In the past two days, I have studied the paging effect of the reading software. Among them, ireader has a good effect. The effect is as follows:
Now let's take a look at my own results:
Draw a red line in it to determine the drawing range.
- Mpath0.moveto (JX, JY );
- Mpath0.quadto (HX, Hy, kx, KY );
- Mpath0.lineto (ax, ay );
- Mpath0.lineto (BX, );
- Mpath0.quadto (ex, ey, CX, CY );
- Mpath0.lineto (FX, FY );
- Mpath0.close ();
The next step is to specify the vertices required to draw path0.
The conditions we know are: A Point Coordinate (touch point), F point coordinate (display interface size), and a straight line Eh is the vertical split line of AF.
The rest is a mathematical problem ~~
First, obtain the coordinates of the gpoint because G is the point of AF:
Apparently GX = (AX + FX)/2; Gy = (Ay + FY)/2;
Ecoordinate:
Add the subsidy line GM. The M coordinate is (GX, mheight );
According to the EGM and GMF of similar vertical triangles:
Em = GM * GM/MF;
In this way, the coordinates of the evertex are: (GX-Em, mheight)

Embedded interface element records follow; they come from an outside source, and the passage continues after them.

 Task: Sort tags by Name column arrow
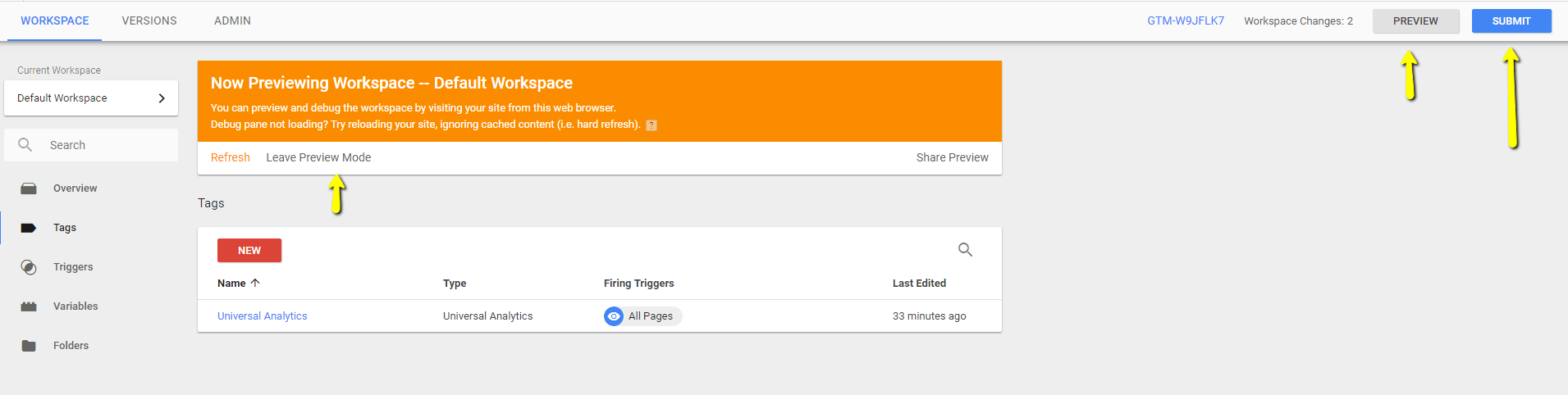255,283
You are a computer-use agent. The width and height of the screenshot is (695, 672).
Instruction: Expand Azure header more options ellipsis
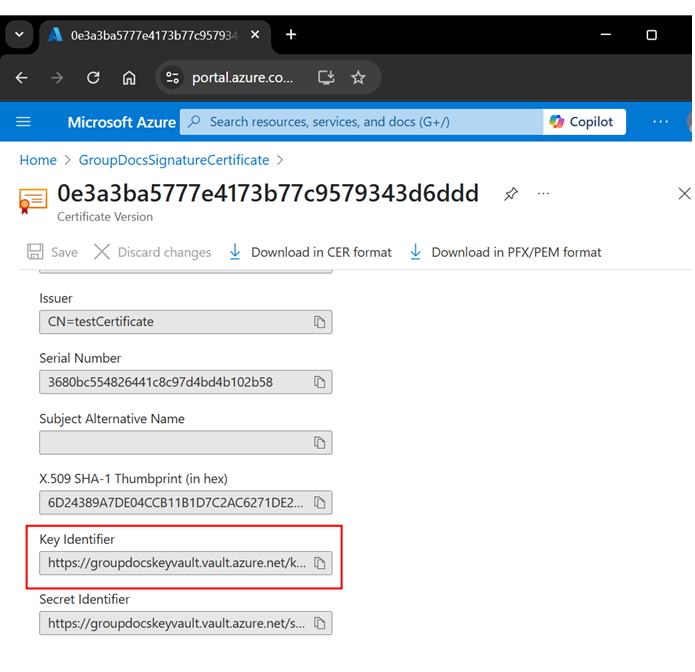(660, 122)
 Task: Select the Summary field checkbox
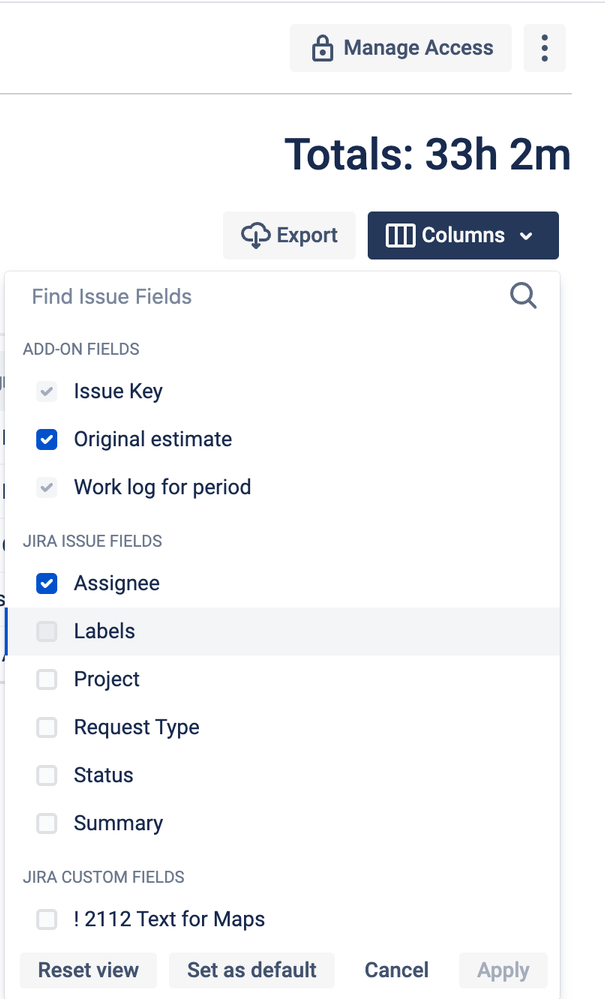tap(47, 823)
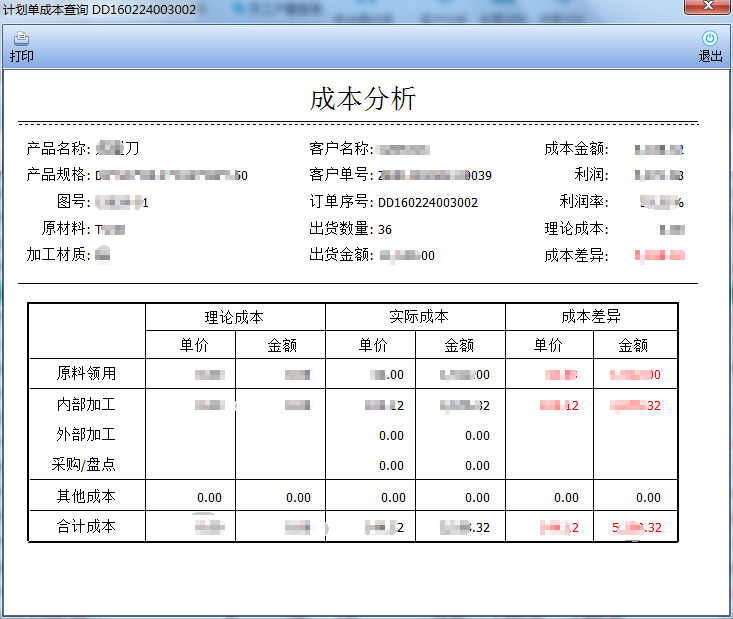
Task: Click the 成本金额 field label
Action: [x=576, y=149]
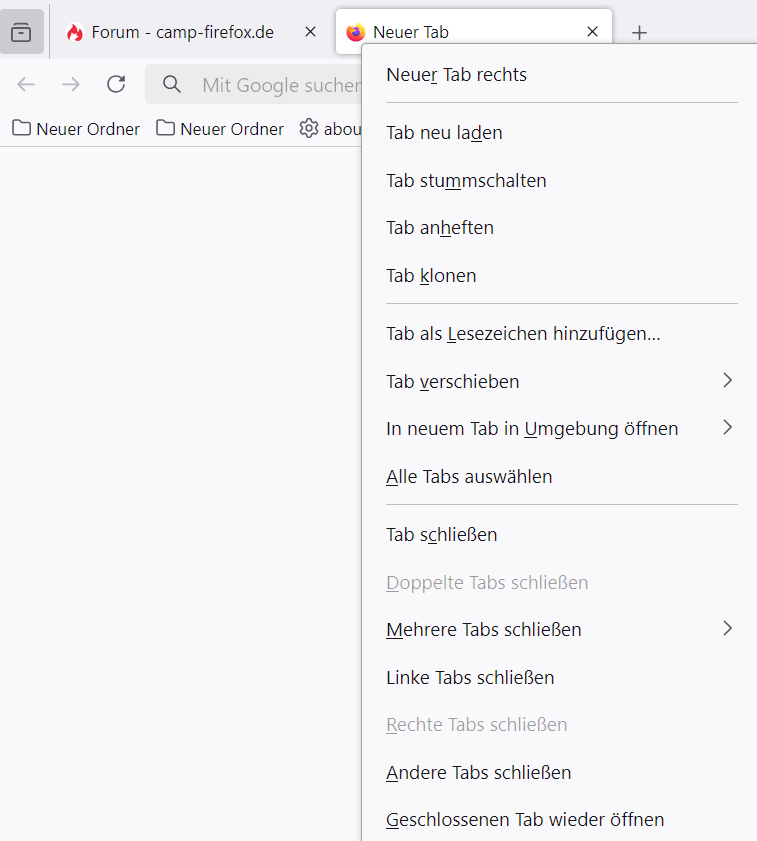Click Geschlossenen Tab wieder öffnen
757x841 pixels.
[525, 820]
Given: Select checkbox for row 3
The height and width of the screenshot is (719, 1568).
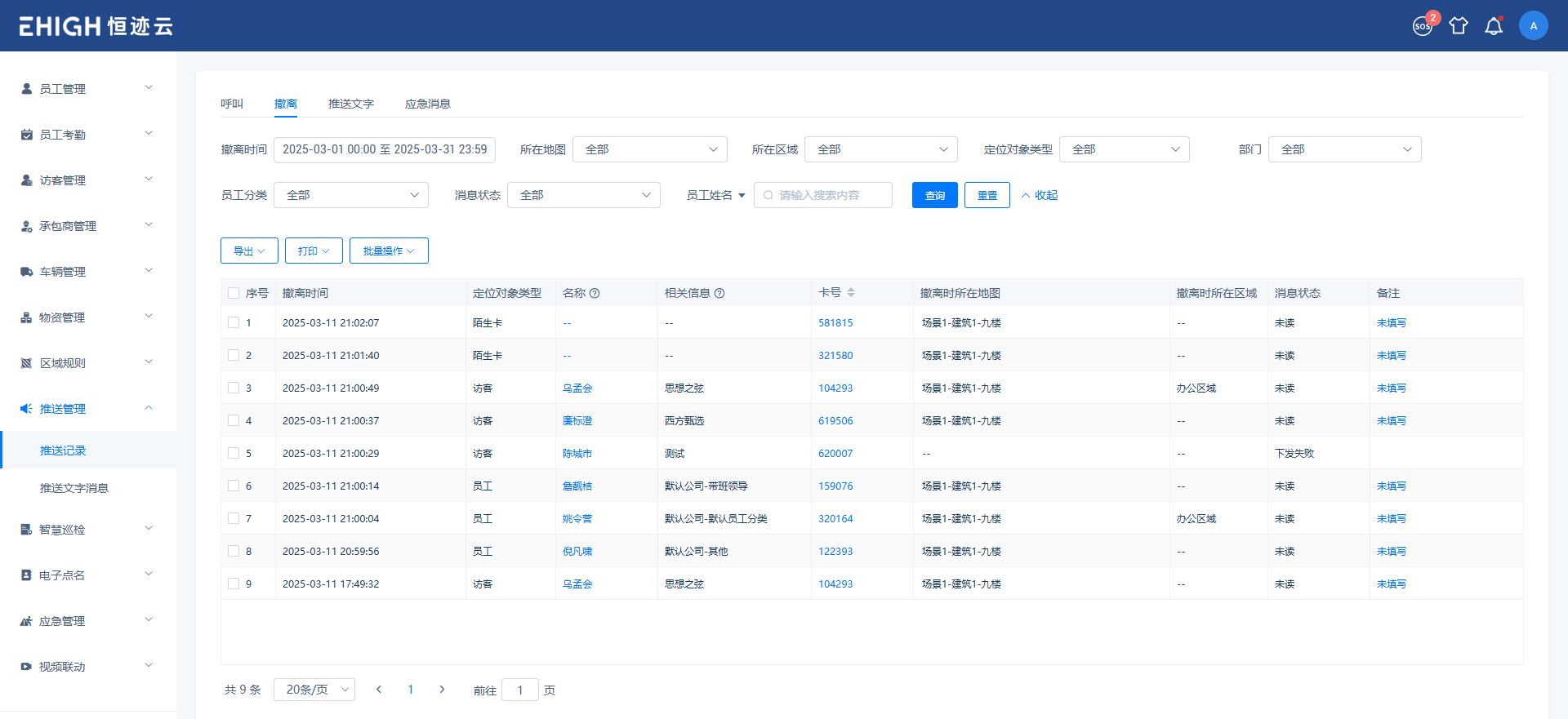Looking at the screenshot, I should [x=234, y=388].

Similarly, the coordinates of the H point can be obtained.
Coordinate C:
To simplify the calculation, we set the N point to the AG point. In this way, the triangle CJF and EHF are obtained:
Cx = ex-EF/2;
The coordinates of the cpoint are: (ex-EF/2, mheight)

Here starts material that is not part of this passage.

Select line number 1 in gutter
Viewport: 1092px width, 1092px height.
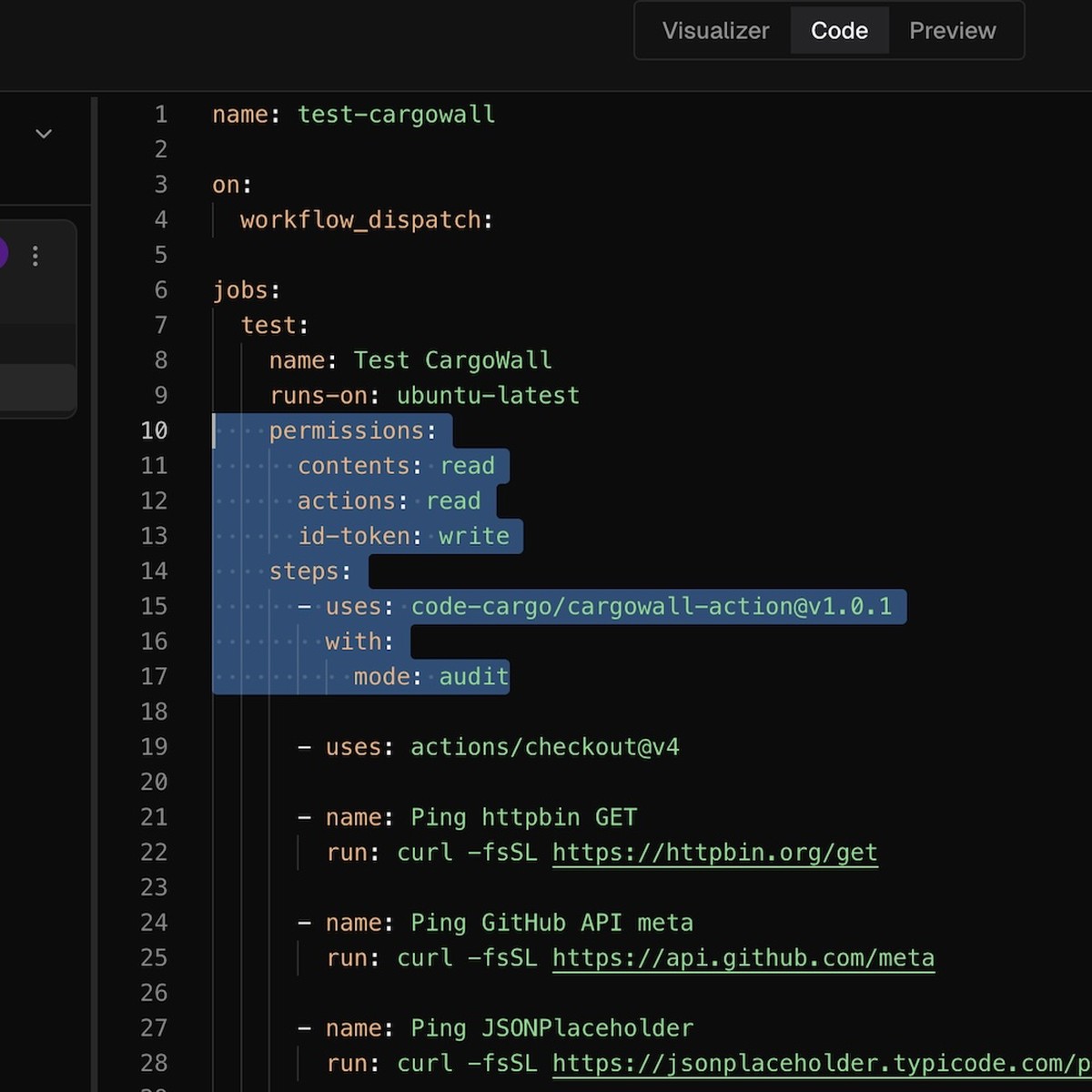(160, 115)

Similarly, the J-point coordinate is obtained.
The following derivation requires a lot of mathematical knowledge. If you do not remember the shoes, you can consciously review them ~~
The function of a straight line is:
Y = AX + B;
Calculate the line by knowing two points: a = (y2-y1)/(x2-x1 );
B = (X2 * y1-y2 * X1)/(x2-x1 );
The coordinates of the intersection lines are: x = (b2-b1)/(a1-a2 );
Y = a1x + B1 or Y = a2x + b2
In summary, the intersection of the four points is:
X = (X4 * y3-y4 * X3)/(x4-x3)-(X2 * y1-y2 * X1)/(x2-x1 ))/
(Y2-y1)/(x2-x1)-(y4-y3)/(x4-x3 ))
= (X4 * y3-y4 * X3) (x2-x1)-(X2 * y1-y2 * X1) (x4-x3 ))/
(Y2-y1) (x4-x3)-(y4-y3) (x2-x1 ))
If the preceding four vertices A, E, C, and J are brought into the formula, B can be obtained. Similarly, K can be obtained.
D coordinate:
D is the midpoint of PE, so:
DX = (cx + bx)/2 + ex)/2
DY = (CY + by)/2 + ey)/2
Similarly, I points can be obtained.
OK. You can find the texture and shadow in all the points and areas to be drawn, and write the remaining values in another day.